Comment on Starfield Is Bethesda's Lowest-Rated Game On Steam
Shurimal@kbin.social 1 year agoSkyrim, while praised, has always been critiqued for being as wide as an ocean and as deep as a puddle.
I think most people who say Skyrim is shallow never dived below the surface (story/questlines, roleplay and combat mechanics), only fast travelling and rushing through questlines. Thing with Elder Scrolls is, all the games are shallow on the surface. But they all get bonkers if you have the patience to really observe the world (many of the stories are told via the environment), read the in-game books and seek out answers. For example, I don't think many people have given any thought to the Sleeping Tree near Whiterun and very few have an actual understanding of what it actually is. Without spoilers, Ysolda tells you the lead but dismisses it as a silly rumour. You'll find the answers in Infernal City and Lord of Souls.

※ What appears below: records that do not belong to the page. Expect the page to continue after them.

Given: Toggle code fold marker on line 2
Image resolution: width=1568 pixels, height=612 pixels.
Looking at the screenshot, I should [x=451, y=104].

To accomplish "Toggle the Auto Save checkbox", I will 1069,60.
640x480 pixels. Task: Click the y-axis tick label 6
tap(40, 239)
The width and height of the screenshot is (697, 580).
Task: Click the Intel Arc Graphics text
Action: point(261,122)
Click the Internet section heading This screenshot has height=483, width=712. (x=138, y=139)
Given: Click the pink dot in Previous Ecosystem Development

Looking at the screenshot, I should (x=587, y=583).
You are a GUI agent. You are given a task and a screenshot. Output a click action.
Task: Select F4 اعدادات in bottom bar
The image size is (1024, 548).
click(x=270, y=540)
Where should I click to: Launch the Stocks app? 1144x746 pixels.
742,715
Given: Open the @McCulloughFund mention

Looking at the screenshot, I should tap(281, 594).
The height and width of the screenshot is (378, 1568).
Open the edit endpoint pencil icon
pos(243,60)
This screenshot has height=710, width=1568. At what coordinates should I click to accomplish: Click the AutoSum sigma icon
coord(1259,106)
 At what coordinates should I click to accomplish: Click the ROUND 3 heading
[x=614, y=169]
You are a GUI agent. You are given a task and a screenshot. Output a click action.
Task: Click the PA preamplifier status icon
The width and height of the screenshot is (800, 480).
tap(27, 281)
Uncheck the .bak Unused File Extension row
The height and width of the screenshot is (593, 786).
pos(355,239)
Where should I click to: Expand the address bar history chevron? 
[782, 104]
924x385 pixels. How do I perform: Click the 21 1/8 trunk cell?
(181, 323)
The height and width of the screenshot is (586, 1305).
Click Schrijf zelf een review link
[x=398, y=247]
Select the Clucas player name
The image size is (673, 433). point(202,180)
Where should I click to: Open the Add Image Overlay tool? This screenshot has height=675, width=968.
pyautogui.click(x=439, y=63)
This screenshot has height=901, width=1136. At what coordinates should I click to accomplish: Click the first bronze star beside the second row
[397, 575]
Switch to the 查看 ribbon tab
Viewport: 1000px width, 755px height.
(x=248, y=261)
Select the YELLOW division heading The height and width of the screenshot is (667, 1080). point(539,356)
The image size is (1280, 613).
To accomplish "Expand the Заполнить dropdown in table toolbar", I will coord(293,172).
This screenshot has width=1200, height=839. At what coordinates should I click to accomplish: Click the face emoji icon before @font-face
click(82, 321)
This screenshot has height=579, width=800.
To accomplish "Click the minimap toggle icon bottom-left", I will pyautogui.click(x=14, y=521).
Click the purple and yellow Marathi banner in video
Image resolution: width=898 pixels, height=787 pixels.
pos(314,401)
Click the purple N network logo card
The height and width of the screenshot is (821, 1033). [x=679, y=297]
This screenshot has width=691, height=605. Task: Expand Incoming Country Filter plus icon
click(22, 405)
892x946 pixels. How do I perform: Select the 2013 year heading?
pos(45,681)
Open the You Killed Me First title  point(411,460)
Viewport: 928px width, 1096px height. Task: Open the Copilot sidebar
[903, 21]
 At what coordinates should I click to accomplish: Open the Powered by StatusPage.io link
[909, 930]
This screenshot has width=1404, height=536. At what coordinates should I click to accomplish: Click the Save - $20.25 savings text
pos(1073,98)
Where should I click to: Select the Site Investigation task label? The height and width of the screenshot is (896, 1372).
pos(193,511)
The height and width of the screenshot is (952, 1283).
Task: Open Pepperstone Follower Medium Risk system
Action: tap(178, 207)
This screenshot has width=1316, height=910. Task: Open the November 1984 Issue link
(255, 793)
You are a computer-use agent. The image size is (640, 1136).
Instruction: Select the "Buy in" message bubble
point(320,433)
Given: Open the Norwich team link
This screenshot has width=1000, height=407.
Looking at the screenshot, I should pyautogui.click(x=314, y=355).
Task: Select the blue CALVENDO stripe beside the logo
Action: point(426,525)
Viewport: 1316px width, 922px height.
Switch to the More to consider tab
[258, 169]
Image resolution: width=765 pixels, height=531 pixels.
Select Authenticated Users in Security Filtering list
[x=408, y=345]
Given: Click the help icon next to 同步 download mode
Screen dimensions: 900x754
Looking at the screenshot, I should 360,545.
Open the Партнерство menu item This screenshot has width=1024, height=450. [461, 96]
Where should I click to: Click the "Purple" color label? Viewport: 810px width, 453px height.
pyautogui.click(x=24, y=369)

CaptainEffort@sh.itjust.works 1 year ago
Unfortunately I disagree. It’s embarrassing but I have around 3k hours in Skyrim, split between the original 360 version, the PC version, and the PC version of SE. I’ve done every single quest multiple times and know virtually everything about the game.
That being said, I’d still call it shallow. Most mechanics are only surface level and don’t actually affect much of anything at all outside of combat, if even that. Quests don’t have choices, and how you interact with the world and those within it have no bearing on anything at all. Skyrim is effectively an action sandbox, with any rpg system being shallow or nonexistent.
I love Skyrim to death, albeit mostly for its modding scene, but even I can admit that it’s not some super deep game.
Shurimal@kbin.social 1 year ago
Correct. That's exactly my point. Mechanics have never been the strong point in any of the Elder Scrolls games. But the worldbuilding is something else altogether, that's where all the depth is, and it doesn't stop going deeper and deeper.
CaptainEffort@sh.itjust.works 1 year ago
I mean fair enough I guess, but when an rpg’s rpg mechanics are practically non existent it kind of hurts the experience. Even if the world building is stellar.
And I wouldn’t say mechanics have “never” been a strong point of these games. For all of Morrowind’s flaws, it had actual rpg elements. And that was along with some of the best world building the series has ever seen, before or since.